A preservação de acervos têxteis, abrangendo suas diversas categorias, representa um desafio significativo para os Museus Históricos. Isso ocorre devido à ampla variedade de materiais, formatos e funções presentes nessa tipologia, que frequentemente estão integrados a outros suportes, como madeira e metal.
O termo têxtil é bastante amplo, abrangendo
“tecidos, produzidos em determinado período histórico e toda a enorme diversidade de objetos produzidos a partir desses tecidos. Cortinas, toalhas, indumentárias, tapetes, bandeiras, ursos de pelúcia e, igualmente, quando contenham algum elemento tecido, leques, bonecas, gravuras, jornais, pinturas – e até múmias.” [4]

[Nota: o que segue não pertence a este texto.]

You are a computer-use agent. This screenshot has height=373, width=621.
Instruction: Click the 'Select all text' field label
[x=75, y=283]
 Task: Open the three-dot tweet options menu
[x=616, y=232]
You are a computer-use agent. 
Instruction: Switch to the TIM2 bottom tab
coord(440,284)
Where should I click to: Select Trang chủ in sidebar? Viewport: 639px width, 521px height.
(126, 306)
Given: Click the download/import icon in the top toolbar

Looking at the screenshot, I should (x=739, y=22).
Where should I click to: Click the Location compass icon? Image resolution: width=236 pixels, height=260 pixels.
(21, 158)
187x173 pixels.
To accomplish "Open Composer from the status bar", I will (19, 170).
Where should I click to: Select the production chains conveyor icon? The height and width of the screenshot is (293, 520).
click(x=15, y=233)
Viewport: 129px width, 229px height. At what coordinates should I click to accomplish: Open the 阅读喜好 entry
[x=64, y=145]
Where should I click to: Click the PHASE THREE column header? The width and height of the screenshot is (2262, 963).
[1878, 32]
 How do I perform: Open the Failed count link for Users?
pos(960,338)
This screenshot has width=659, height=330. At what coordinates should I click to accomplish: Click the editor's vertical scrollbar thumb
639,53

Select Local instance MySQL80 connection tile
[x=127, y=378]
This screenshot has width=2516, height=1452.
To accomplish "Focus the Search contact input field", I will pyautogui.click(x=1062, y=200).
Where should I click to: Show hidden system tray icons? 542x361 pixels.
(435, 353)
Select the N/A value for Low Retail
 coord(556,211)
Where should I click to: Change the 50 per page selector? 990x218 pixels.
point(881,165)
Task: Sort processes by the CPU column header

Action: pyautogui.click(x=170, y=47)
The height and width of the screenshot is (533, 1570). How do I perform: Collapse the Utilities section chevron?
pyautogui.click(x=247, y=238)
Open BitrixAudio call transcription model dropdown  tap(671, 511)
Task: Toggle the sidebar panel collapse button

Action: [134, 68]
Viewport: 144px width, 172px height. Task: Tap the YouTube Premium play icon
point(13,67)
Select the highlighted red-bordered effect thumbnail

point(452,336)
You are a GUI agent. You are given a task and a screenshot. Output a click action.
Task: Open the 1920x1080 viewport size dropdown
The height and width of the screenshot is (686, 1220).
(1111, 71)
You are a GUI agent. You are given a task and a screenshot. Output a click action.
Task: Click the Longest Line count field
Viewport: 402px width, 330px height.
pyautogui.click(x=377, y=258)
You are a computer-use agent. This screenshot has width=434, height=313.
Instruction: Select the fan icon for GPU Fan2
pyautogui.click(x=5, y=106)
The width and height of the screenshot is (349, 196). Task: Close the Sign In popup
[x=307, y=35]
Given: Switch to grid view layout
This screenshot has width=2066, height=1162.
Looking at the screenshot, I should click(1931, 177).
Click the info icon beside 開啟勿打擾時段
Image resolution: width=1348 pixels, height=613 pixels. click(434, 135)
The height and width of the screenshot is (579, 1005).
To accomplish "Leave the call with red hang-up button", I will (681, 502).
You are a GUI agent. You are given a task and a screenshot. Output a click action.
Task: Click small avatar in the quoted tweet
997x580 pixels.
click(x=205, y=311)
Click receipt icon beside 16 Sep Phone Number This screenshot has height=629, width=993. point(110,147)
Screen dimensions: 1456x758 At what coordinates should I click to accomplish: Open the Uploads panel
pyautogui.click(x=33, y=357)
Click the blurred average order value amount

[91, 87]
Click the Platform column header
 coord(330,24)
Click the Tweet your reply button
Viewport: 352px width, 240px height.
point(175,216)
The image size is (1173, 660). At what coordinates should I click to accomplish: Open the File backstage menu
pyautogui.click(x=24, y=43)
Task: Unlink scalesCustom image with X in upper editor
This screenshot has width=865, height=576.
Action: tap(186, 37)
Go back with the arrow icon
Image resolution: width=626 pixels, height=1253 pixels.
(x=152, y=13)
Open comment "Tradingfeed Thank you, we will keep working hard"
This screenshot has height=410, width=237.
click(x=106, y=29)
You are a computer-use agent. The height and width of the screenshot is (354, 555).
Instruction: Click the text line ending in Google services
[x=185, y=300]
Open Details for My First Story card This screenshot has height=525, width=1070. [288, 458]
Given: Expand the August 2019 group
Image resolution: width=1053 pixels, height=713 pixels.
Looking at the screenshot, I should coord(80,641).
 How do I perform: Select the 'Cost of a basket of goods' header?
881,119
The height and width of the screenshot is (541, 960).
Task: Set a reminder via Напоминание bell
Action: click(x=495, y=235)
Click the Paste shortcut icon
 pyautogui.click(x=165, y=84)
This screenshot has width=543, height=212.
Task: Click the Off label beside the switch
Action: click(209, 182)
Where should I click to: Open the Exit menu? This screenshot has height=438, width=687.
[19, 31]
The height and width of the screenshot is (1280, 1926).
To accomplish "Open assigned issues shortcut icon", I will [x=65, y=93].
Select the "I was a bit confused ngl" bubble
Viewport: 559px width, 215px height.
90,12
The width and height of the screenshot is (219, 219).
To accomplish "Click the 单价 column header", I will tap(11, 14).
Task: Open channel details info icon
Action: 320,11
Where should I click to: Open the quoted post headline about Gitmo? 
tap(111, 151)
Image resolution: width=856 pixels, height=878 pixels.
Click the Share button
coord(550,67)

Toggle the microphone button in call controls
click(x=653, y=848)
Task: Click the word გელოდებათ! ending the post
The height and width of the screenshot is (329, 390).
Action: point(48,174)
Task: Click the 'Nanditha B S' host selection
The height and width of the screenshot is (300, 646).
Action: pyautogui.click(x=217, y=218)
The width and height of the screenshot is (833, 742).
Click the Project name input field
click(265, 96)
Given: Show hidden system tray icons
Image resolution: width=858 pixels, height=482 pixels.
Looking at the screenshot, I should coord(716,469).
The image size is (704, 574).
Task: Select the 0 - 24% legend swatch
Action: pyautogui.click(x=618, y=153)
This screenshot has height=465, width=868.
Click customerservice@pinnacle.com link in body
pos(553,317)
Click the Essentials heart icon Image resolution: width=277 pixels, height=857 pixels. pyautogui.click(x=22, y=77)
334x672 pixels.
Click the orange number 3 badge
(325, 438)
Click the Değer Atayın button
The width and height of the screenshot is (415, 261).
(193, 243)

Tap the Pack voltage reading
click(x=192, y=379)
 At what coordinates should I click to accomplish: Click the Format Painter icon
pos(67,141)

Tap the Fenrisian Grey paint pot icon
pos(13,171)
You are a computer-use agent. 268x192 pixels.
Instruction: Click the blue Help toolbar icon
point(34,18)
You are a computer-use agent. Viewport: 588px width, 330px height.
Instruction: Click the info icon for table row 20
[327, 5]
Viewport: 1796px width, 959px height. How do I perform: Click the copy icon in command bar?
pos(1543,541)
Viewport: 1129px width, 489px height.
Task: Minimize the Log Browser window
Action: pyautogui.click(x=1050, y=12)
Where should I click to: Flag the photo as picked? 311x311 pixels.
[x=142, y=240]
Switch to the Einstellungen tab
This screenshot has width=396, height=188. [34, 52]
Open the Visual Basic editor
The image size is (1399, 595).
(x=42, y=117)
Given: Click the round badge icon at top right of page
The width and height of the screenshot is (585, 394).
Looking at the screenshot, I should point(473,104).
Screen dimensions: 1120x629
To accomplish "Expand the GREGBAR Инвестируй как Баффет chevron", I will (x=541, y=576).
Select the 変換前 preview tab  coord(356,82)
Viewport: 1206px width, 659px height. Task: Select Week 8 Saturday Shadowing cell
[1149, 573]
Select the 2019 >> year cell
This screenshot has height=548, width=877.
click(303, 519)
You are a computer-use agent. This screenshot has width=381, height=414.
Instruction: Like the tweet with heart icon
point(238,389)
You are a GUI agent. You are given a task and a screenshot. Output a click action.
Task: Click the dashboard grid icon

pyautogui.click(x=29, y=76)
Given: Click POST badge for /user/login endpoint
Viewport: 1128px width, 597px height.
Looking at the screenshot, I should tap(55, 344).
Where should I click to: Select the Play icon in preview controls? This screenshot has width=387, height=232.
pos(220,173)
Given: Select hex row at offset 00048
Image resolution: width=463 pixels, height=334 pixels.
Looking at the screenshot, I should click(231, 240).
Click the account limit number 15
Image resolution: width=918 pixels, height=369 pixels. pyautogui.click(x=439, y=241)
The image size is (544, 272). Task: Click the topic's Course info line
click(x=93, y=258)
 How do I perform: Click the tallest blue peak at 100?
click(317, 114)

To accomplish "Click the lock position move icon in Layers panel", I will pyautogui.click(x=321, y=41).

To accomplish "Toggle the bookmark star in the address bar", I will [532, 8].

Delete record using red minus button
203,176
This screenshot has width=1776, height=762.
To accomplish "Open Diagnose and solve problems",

Temos também outra definição complementar,
“A definição mais básica acerca do que é um têxtil, é que se trata de um material fabricado por algum tipo de processo de tecimento (...) O termo têxtil também pode ser aplicado a materiais manufaturados pelo entrelaçamento de fios, tais como objetos feitos pelo trançado, malharia e renda, bem como materiais não fiados, como feltros, nos quais as fibras ganharam coesão por tratamentos mecânicos ou processos químicos.” [5]
Dentro das pesquisas voltadas ao tema, as indumentárias tem tido destaque no acervo da instituição e nos trabalhos internos desenvolvidos pelo CPPR nos últimos anos, como restauro de três trajes cerimoniais chineses. Com uma força histórica que ecoa neste tempo, são peças que necessitam ser reveladas e trazidas à tona, em um movimento onde os emaranhados da vida têxtil se conectam através dos seus fios vitais. No total, o acervo do museu abriga 635 itens de indumentária, entre calçados, chapéus, bolsas e trajes de vestuário, 90 itens de rouparia de cama, mesa e banho e 86 bandeiras, que refletem memórias e experiências migrantes.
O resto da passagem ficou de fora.